» **Document segment**:
^^^^^^^^

What if researchers had to reinterpret all their human gene expression data — or worse, if microarrays needed to be redesigned altogether? These scenarios are possible due to extensive size variations in alternative transcripts, according to a new paper by Victor Jongeneel from the Ludwig Institute for Cancer Research and his colleagues.
The researchers estimated in their paper, which was published online ahead of print in Genome Research this month, that about half of all human genes make several transcripts that vary significantly in length.
The size variation the scientists found resides mostly in the 3’ untranslated region of the transcript; it is not a result of alternative splicing and has no effect on the size of the protein that gets made during translation. However, it might make a huge difference in a gene expression experiment, as some of these transcripts might not hybridize to a microarray probe on a chip. If the chip only carries probes near the previously known polyadenylation site, only the shorter transcript may be recognized. This is because target RNA is normally labeled starting from the poly-A tail of the 3’ end, using oligo-dT as a primer, and only extends for one or two kilobases from there, according to Jongeneel.
“If you have a probe only for the first, upstream polyadenylation site on your microarray, chances are that you will not detect all the other messenger RNA species [that] are derived from the same gene, so you will detect only a subpopulation,” Jongeneel said.
Since the relative amounts of the various transcripts might differ between samples, this variation in the ability of an array to detect different transcripts might lead microarray experiments to over- or underreport changes in expression levels. “If you want to detect all the different isoforms, you really need probes on your microarray that correspond to each of the polyadenyl-ation sites,” said Jongeneel.

^^^^^^^^

» **Action item A**:
List every proper name of a person, organization, or journal that appears in the article on transcript size variation.
» **Action item B**:
Proceed with the article on transcript size variation, starting after its final sentence.
The entries that follow are not needed for any task.

^^^^^^^^

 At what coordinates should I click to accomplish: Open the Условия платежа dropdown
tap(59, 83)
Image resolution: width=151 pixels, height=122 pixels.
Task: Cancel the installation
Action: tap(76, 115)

^^^^^^^^

» **Your response A**:
Victor Jongeneel
Ludwig Institute for Cancer Research
Genome Research

» **Your response B**:
Affy Chips and Alternative Transcripts
Affymetrix has claimed this problem of alternative polyadenylation sites is old hat, saying that it has already taken it into account for the design of its U133 array. But since the company is using a different approach with a higher threshold to identify the new sites, it might have missed quite a few of them. Only further experiments will show if the new findings put into question results from current microarray or SAGE experiments, said Jongneel.
Alan Williams, Affymetrix’ bioinformatics manager, said his company had already identified a significant number of these sites: 4,500 of the roughly 45,000 probe sets on the company’s U133 array are directed against alternative polyadenylation sites. And more of them, he suggested, are probably already present on the array, but have been annotated as belonging to a different UniGene cluster than those in their sister transcripts. “The data is already there, the probe set is there, customers will have the data in their database, so it’s not a matter of actually having to go back and redesign the whole microarray,” Williams said. Instead, re-annotating the probe sets might suffice — something that he said Affymetrix already does on a routine basis as the annotation for the human genome gets more refined.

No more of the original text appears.